Thread: utf-8 flag always off in plperl function arguments

utf-8 flag always off in plperl function arguments

From
David Kamholz
Date:
Hello:

Since 5.6 or so, perl has stored an internal flag on every string to
mark whether it's UTF-8 or not. For data of unknown encoding, such as
data read from files, the default is latin1, but it can be changed with
use encoding 'utf8'. Now, I have a postgresql database in charset
UNICODE. So, postgres knows the data is UTF-8. However, when passing
arguments to plperl functions, no matter what the charset, postgres
ALWAYS sets the UTF-8 flag to off. This means that the only way to
handle the string properly in perl, when it matters that perl knows
it's UTF-8, is to use utf8::upgrade -- on every argument, in every
function, every time. This is rather kludgy, considering there already
exists a way to fix it by calling the libperl API properly.

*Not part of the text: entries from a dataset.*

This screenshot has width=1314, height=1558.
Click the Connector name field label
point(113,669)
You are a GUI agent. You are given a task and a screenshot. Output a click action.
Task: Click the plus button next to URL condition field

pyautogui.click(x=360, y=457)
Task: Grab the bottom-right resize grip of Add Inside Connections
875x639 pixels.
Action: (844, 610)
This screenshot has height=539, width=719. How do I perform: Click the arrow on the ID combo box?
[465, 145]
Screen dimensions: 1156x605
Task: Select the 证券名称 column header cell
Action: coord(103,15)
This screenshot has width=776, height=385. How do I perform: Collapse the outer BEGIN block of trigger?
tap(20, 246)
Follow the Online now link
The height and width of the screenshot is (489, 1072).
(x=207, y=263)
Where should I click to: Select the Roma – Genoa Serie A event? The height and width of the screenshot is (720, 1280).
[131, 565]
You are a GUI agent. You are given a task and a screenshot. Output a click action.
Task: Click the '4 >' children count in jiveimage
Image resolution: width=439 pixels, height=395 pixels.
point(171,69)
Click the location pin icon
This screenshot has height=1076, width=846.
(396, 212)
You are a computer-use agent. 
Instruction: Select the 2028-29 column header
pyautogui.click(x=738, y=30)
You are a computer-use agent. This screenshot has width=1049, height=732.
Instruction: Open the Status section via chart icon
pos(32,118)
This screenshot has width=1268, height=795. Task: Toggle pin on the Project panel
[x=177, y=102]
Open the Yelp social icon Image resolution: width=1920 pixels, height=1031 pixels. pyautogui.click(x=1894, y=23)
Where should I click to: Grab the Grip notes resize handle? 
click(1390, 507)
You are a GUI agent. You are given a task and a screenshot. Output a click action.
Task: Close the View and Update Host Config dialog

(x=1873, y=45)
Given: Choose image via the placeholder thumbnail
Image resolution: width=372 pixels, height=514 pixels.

It would be
nice if it could be fixed in 8 final (it's exactly the same in 8 beta
and 7.4.6).

Regards,
Dave

Re: utf-8 flag always off in plperl function arguments

From
Tom Lane
Date:
David Kamholz <davekam@pobox.com> writes:
> This is rather kludgy, considering there already
> exists a way to fix it by calling the libperl API properly.

If you know how to do it, how about offering a patch?

            regards, tom lane